A group of sport fishers off Costa Rica’s Caribbean coast thought they had hooked a normal nurse shark. Then sunlight hit the animal’s skin and it looked almost neon orange. White eyes only made the moment stranger.
Scientists now say this catch, photographed and released in 2024, appears to be the first clearly documented case of a nurse shark with xanthism, a rare pigment change that boosts yellow color. The same shark also showed signs of albinism, which removes dark pigment and can leave eyes unusually pale.
A chance catch turns into a scientific record
The shark was caught near Tortuguero National Park at a depth of about 120 feet, roughly the height of a 10 story building. Garvin Watson, who runs the Parismina Domus Dei hotel in the village of Parismina, said the crew immediately knew it was unusual and took photos before removing the hook and releasing the animal.
Those images traveled fast. After reviewing them and speaking with Watson, researchers determined the shark’s color was not just “a weird lighting thing,” but a real pigment pattern that had not been formally recorded in this species before.
What xanthism and albinism mean in plain language
Xanthism, sometimes called xanthochroism, is basically a body-color shift where yellow pigment becomes unusually strong. In many animals, it can make normal patterns look washed out and push skin, scales, or feathers toward gold or orange.

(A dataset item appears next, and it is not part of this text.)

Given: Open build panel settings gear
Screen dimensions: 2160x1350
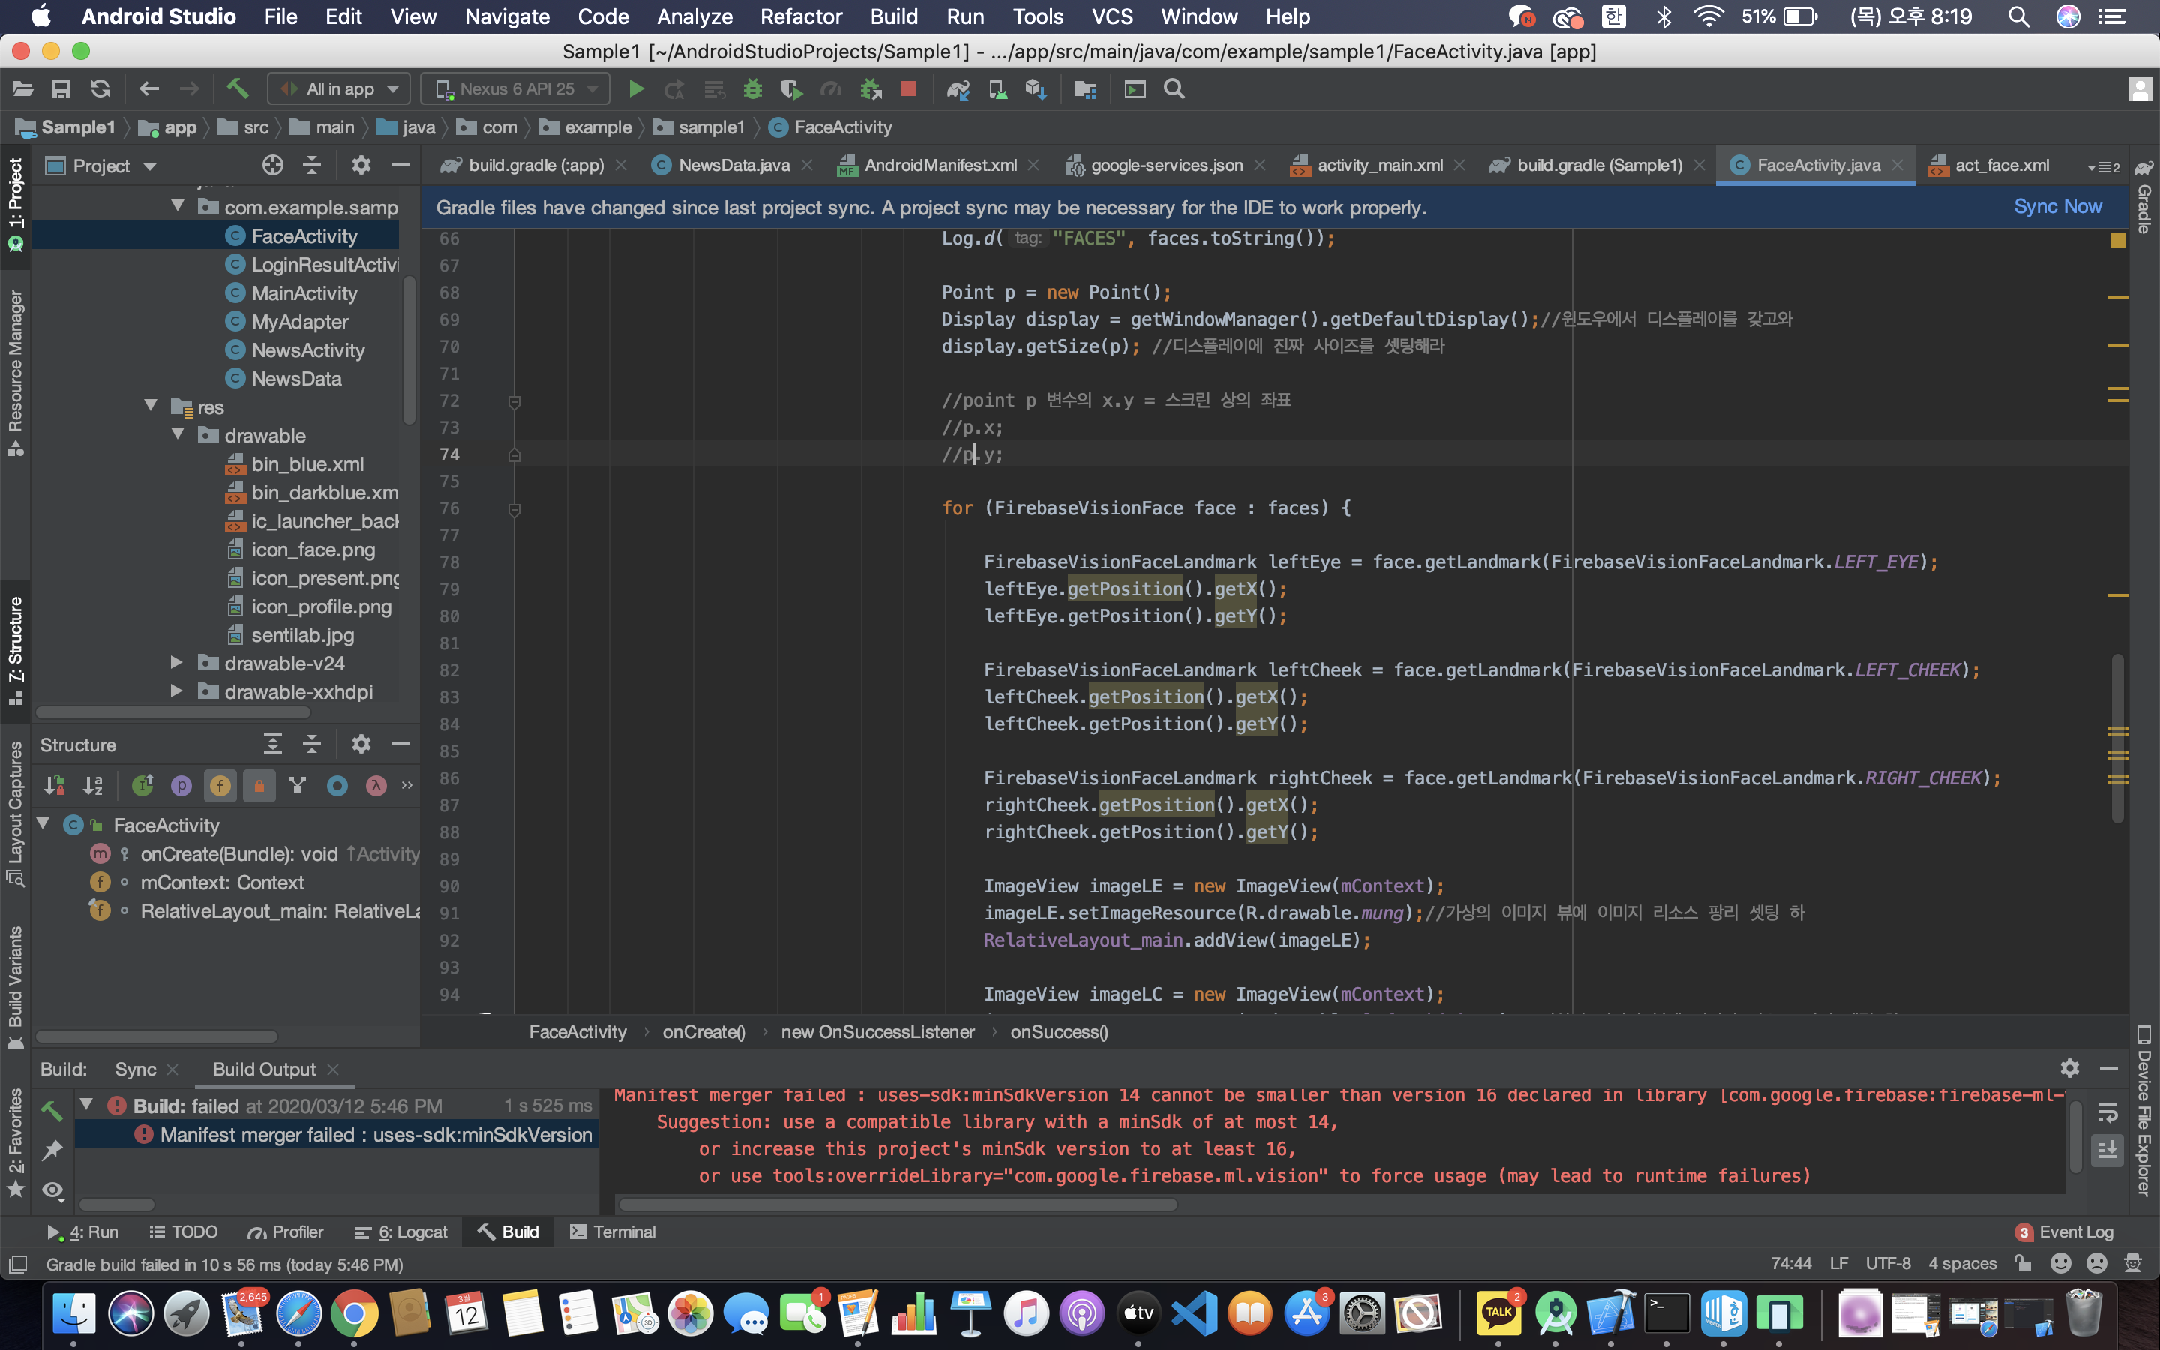Looking at the screenshot, I should tap(2069, 1068).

Albinism is different. It happens when an animal has little to no melanin, the dark pigment that colors skin and eyes and helps block harsh sunlight. In this shark, the lack of the usual dark eye color was one of the clues that albinism may be part of the story.
Why an orange nurse shark is such a puzzle
Nurse sharks are typically yellowish tan to dark brown, a look that helps them blend in near reefs and sandy bottoms. They are often described as bottom dwellers, the kind of animal that benefits from not standing out. That is why a bright orange adult raises eyebrows.
So how did this one make it to adulthood? Researchers point out that color is tied to survival, since camouflage can mean the difference between being ignored and being noticed. Still, this shark appears to have grown to around 6 and a half feet long, suggesting it managed to feed, avoid threats, and live long enough to mature.
Clues, theories, and what comes next
Most evidence so far points to genetics as the main driver of these pigment changes. But scientists also mention that environmental stress, unusually warm water, and hormone shifts can sometimes influence pigmentation, even if the exact pathways are not nailed down yet.
The lead author, Marioxis Macías-Cuyare, a doctoral researcher in biological oceanography at the Federal University of Rio Grande, said more work is needed before anyone can say which factors mattered most here. For now, the photos are a starting point, not a final answer.
There is also a useful comparison from earlier research. A 2018 report on a ray from the Irish Sea described a similar pairing of pigment issues, showing that “double-rare” color cases can occur in related ocean animals, even if they are extremely uncommon.
The study was published on the Marine Biodiversity website.